Assignment — Take the entries that follow and return only the lines from the one with "How do I perform: Open" through the final line, leaving every picture behind.

·····

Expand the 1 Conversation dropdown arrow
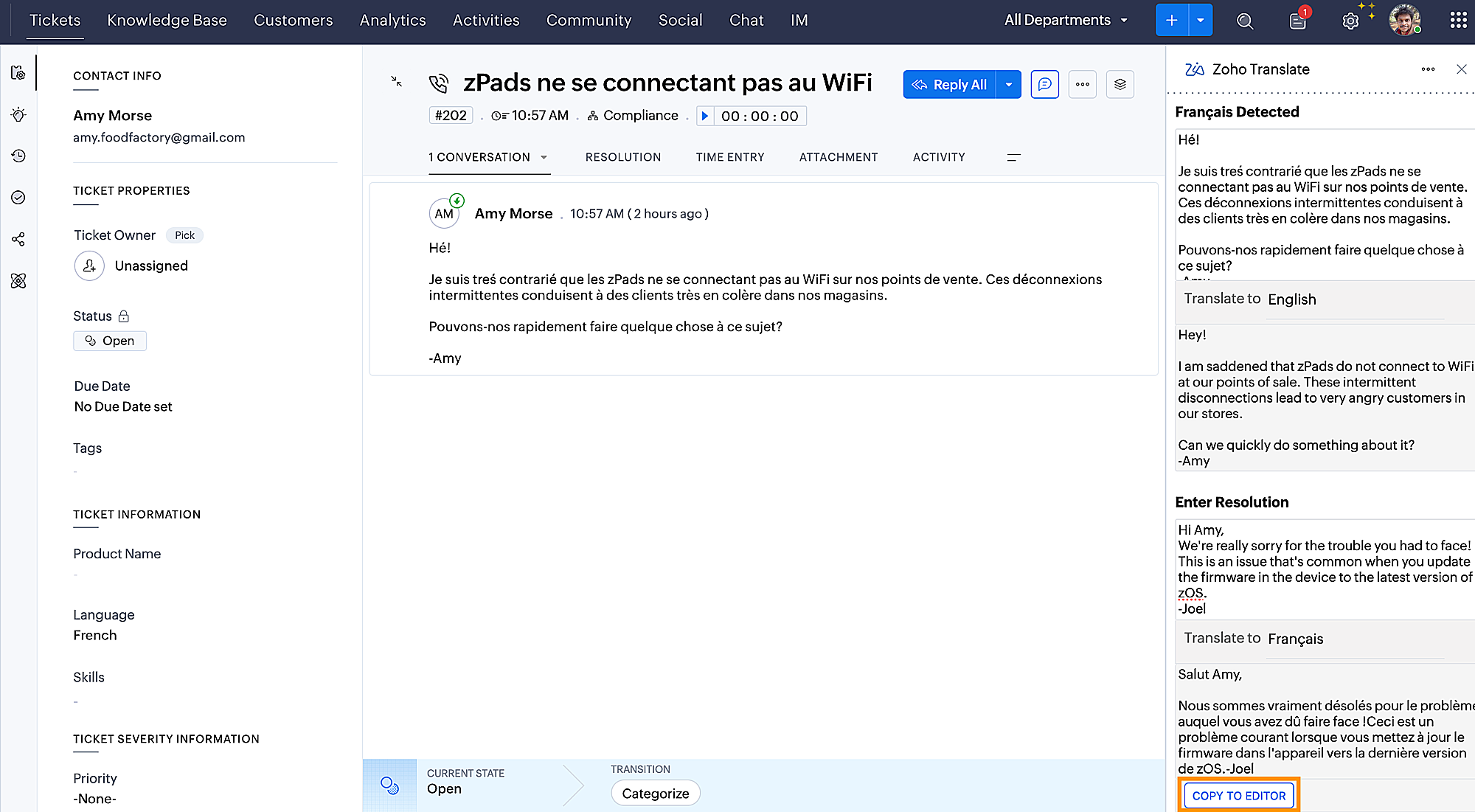Image resolution: width=1475 pixels, height=812 pixels. coord(544,157)
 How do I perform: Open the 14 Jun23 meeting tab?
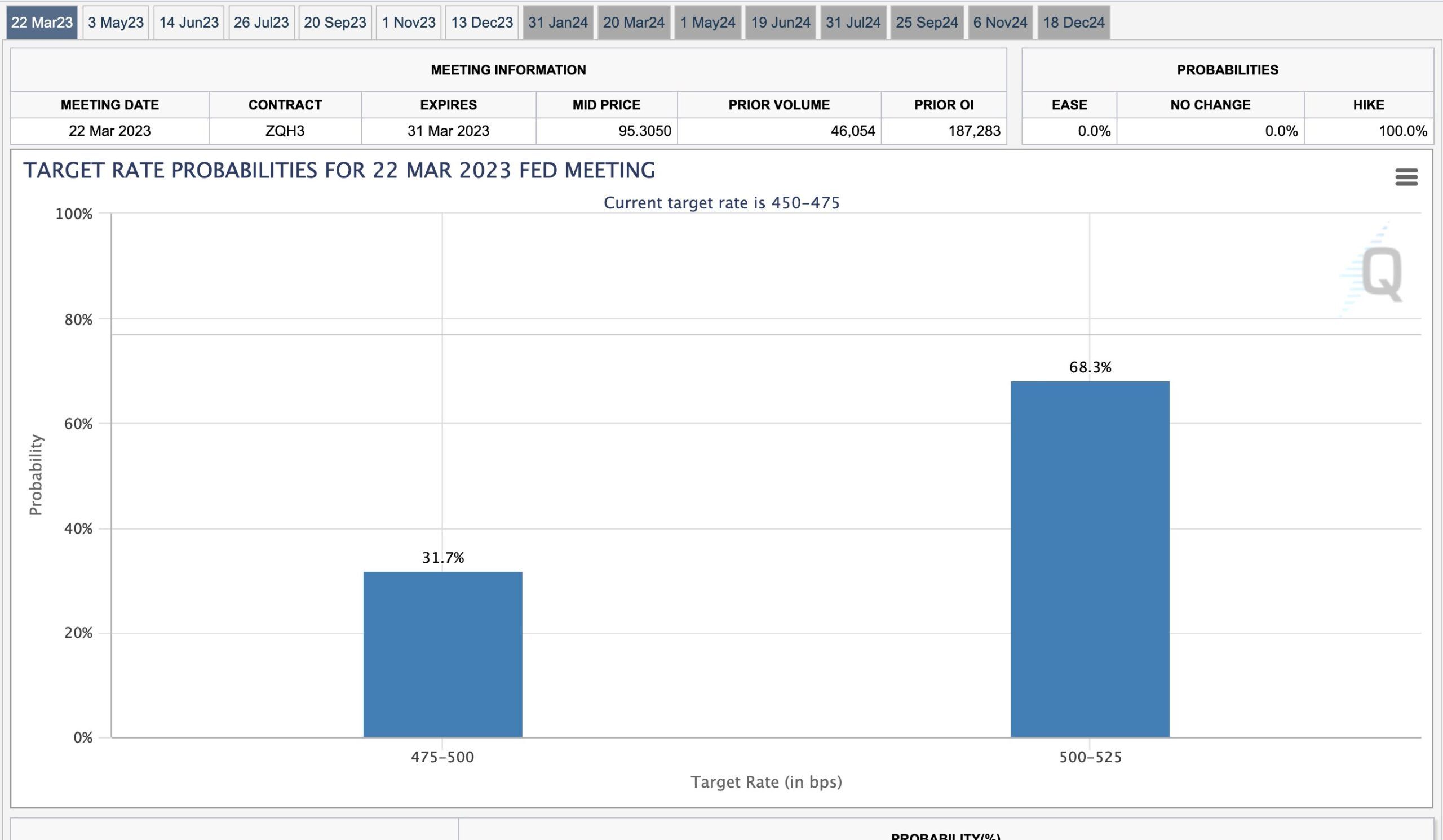pyautogui.click(x=188, y=23)
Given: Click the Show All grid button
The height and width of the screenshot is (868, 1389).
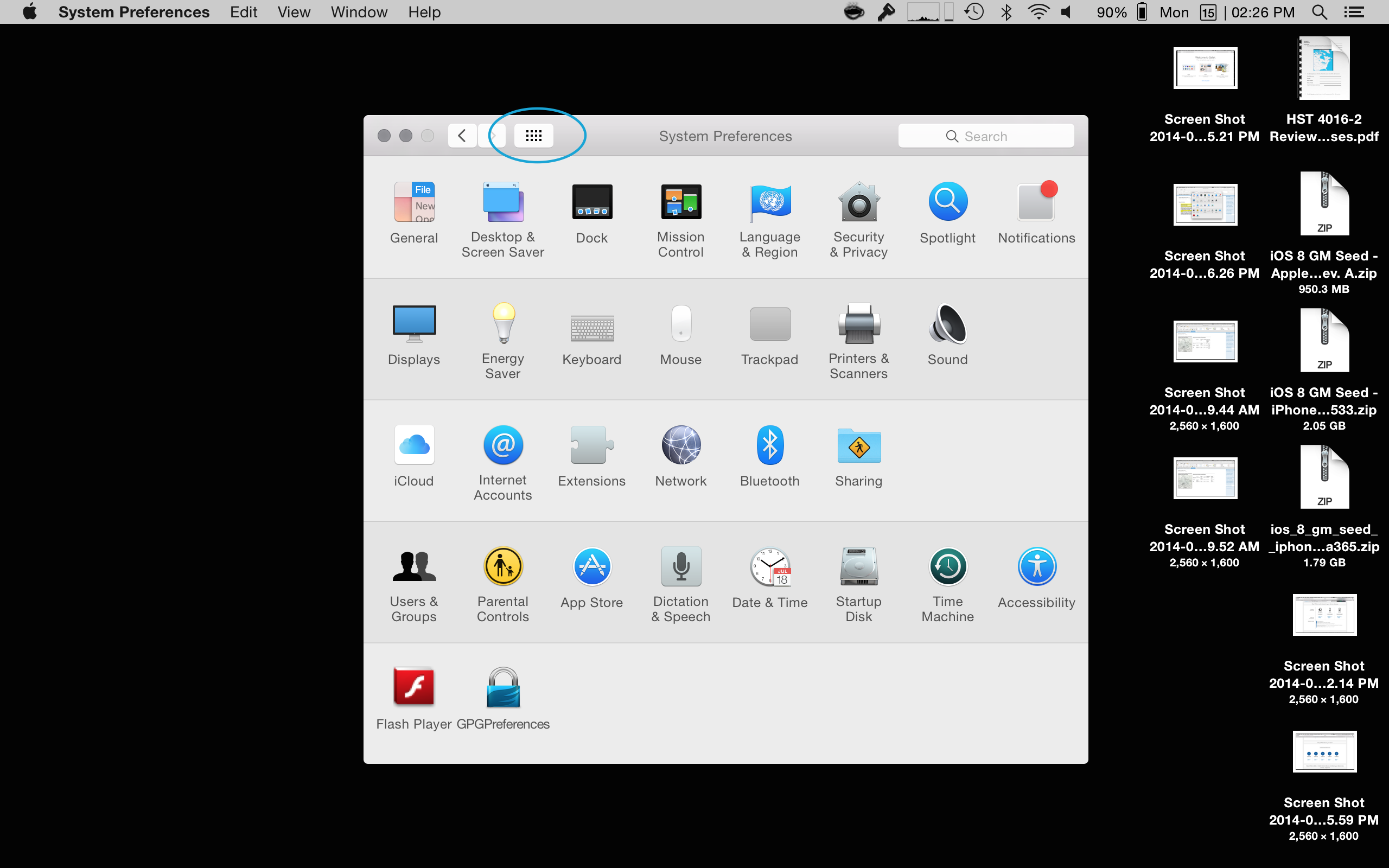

·····

Exercise answer —
 How do I perform: Open the 14 Jun23 meeting tab?
pyautogui.click(x=188, y=23)
Given: Click the Show All grid button
The height and width of the screenshot is (868, 1389).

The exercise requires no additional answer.